## Work order
Please reproduce the data below exactly, from the first line to the last.
**** Supplied material
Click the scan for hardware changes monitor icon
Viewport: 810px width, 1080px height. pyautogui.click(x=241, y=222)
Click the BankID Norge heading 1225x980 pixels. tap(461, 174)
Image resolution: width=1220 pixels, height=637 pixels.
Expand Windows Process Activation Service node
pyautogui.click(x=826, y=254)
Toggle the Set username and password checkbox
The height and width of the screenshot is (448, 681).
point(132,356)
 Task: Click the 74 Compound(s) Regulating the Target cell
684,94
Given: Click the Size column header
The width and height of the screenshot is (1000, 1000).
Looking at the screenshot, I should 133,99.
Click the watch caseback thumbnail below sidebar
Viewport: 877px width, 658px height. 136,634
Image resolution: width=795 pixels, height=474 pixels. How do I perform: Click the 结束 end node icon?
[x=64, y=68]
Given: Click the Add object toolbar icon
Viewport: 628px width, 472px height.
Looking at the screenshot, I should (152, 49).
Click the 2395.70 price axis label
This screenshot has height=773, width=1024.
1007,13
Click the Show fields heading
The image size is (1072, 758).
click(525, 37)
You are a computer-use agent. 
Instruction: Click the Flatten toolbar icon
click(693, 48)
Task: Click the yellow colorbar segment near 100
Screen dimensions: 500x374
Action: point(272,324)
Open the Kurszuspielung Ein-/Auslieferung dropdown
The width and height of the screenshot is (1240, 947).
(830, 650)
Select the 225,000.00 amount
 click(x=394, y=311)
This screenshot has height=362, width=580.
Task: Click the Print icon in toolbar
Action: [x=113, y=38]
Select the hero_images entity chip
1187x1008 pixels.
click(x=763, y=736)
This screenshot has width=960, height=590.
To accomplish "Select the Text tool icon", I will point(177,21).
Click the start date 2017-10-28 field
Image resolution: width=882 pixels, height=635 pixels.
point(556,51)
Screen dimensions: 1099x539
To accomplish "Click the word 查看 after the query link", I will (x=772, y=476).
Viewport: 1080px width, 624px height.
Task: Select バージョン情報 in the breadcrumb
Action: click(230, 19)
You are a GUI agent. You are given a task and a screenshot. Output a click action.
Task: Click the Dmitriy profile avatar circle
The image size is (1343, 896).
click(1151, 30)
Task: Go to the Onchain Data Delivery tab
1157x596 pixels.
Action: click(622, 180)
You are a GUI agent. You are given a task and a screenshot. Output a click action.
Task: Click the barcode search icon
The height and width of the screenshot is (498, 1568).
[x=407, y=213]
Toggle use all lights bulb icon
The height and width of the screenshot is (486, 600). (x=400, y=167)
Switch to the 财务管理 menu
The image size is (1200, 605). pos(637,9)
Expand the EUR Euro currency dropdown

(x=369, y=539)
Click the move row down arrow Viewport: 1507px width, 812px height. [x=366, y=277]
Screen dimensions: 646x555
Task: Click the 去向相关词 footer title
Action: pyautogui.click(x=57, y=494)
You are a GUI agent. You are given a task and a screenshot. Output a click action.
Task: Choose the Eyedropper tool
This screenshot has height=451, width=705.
********
## Completed task
Click the scan for hardware changes monitor icon
Viewport: 810px width, 1080px height. pyautogui.click(x=241, y=222)
Click the BankID Norge heading 1225x980 pixels. tap(461, 174)
Image resolution: width=1220 pixels, height=637 pixels.
Expand Windows Process Activation Service node
pyautogui.click(x=826, y=254)
Toggle the Set username and password checkbox
The height and width of the screenshot is (448, 681).
point(132,356)
 Task: Click the 74 Compound(s) Regulating the Target cell
684,94
Given: Click the Size column header
The width and height of the screenshot is (1000, 1000).
Looking at the screenshot, I should 133,99.
Click the watch caseback thumbnail below sidebar
Viewport: 877px width, 658px height. 136,634
Image resolution: width=795 pixels, height=474 pixels. How do I perform: Click the 结束 end node icon?
[x=64, y=68]
Given: Click the Add object toolbar icon
Viewport: 628px width, 472px height.
Looking at the screenshot, I should (152, 49).
Click the 2395.70 price axis label
This screenshot has height=773, width=1024.
1007,13
Click the Show fields heading
The image size is (1072, 758).
click(525, 37)
You are a computer-use agent. 
Instruction: Click the Flatten toolbar icon
click(693, 48)
Task: Click the yellow colorbar segment near 100
Screen dimensions: 500x374
Action: point(272,324)
Open the Kurszuspielung Ein-/Auslieferung dropdown
The width and height of the screenshot is (1240, 947).
(830, 650)
Select the 225,000.00 amount
 click(x=394, y=311)
This screenshot has height=362, width=580.
Task: Click the Print icon in toolbar
Action: [x=113, y=38]
Select the hero_images entity chip
1187x1008 pixels.
click(x=763, y=736)
This screenshot has width=960, height=590.
To accomplish "Select the Text tool icon", I will point(177,21).
Click the start date 2017-10-28 field
Image resolution: width=882 pixels, height=635 pixels.
point(556,51)
Screen dimensions: 1099x539
To accomplish "Click the word 查看 after the query link", I will (x=772, y=476).
Viewport: 1080px width, 624px height.
Task: Select バージョン情報 in the breadcrumb
Action: click(230, 19)
You are a GUI agent. You are given a task and a screenshot. Output a click action.
Task: Click the Dmitriy profile avatar circle
The image size is (1343, 896).
click(1151, 30)
Task: Go to the Onchain Data Delivery tab
1157x596 pixels.
Action: click(622, 180)
You are a GUI agent. You are given a task and a screenshot. Output a click action.
Task: Click the barcode search icon
The height and width of the screenshot is (498, 1568).
[x=407, y=213]
Toggle use all lights bulb icon
The height and width of the screenshot is (486, 600). (x=400, y=167)
Switch to the 财务管理 menu
The image size is (1200, 605). pos(637,9)
Expand the EUR Euro currency dropdown

(x=369, y=539)
Click the move row down arrow Viewport: 1507px width, 812px height. [x=366, y=277]
Screen dimensions: 646x555
Task: Click the 去向相关词 footer title
Action: pyautogui.click(x=57, y=494)
You are a GUI agent. You are given a task and a screenshot. Output a click action.
Task: Choose the Eyedropper tool
This screenshot has height=451, width=705.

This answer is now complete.